Entrepreneurs out there: maybe there’s a market for you. I don’t know what the marginal profit is for a college on each student they retain. Maybe none. I.e., soph flunks out? No prob, don’t expend resources, cuz you can replace with another frosh, and hold total capacity constant.
But if there’s a financial interest for colleges in getting more students to ultimately graduate, or at least a political interest because of Arne Duncan push for more transparency on completion data, then an opt-in high-dosage non-fiction reading tutoring program might be something they’d pay for….particularly if they can add it to a tuition bill.

I agree that (most) colleges maybe shouldn’t be in the business of remediation. Other than some community colleges, it’s really not their area of expertise.
The SAT, while a highly flawed test, is likely as predictive as it is because of the reading sections. That is, kids with larger, more flexible vocabularies and the ability to read little passages about science, art, philosophy, and excerpts from literature (both current and much older) and answer questions about them ARE likely to enter college able to digest an introductory college textbook.
Maybe what’s needed is some sort of “prep year” for students who don’t have those skills yet or whose experience and exposure hasn’t been broad enough to give them all of the background knowledge that may be assumed.
That year, whether offered by a private school, a community college, an arm of a larger university or in a public school could develop those skills. It could also help kids to know whether they really want to go to college and give them a year to work part-time and save up money or to take one college course to practice the time management and asking for help skills they will need later.
With the average college graduation rate in this country hovering around 50%, this is a huge issue.

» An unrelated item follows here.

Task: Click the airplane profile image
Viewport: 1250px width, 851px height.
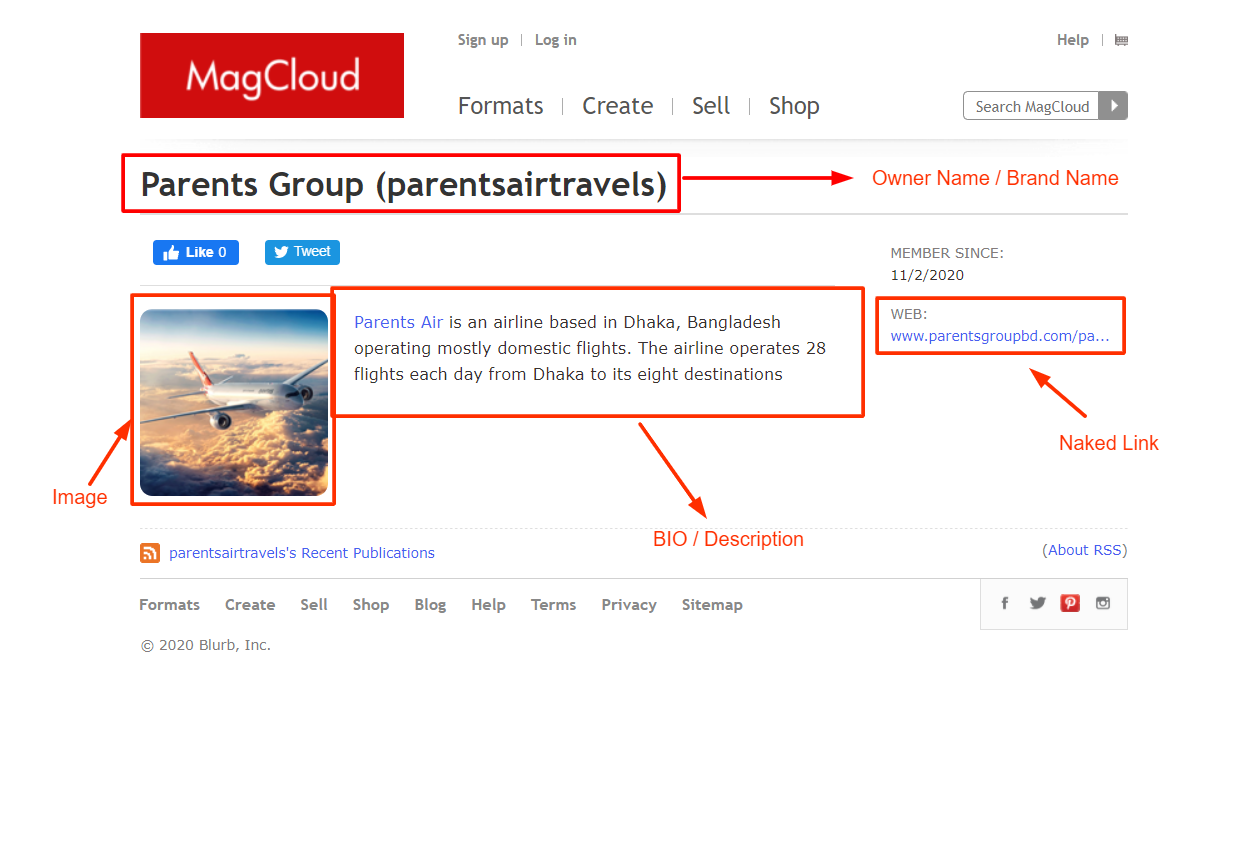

Some companies that address student retention in colleges and universities do exist. One I worked for, called InsideTrack, did a great job of increasing retention and graduation rates for its client schools, by anywhere from 5 to 20 percent. And yes, it did raise the bottom line for the schools as well. By how much depended on which school- a private, campus-based university’s profit is increased much more substantially for each additional student retained than say, an online program, despite the lower overhead. But that depended on the tuition costs, which compounded over the number of years retained.
One thing that we discovered at InsideTrack as we collected data on the subject of why students did not persist, was that the answer was rarely that students could not handle the academic work. It was more often the other factors like finances, outside commitments (like work or family) or even health that got in the way of continuing education.
The approach InsideTrack takes is to proactively coach students (all of the students in an incoming class, not just those who could be identified as at-risk) through those various challenges before they become so overwhelming that they lead the student to drop out. There is a focus on incoming freshmen, because that is when a student is most likely to drop out, but also continued support provided beyond that, because while a soph. can’t be replaced , that is still two or more years of lost income for the school.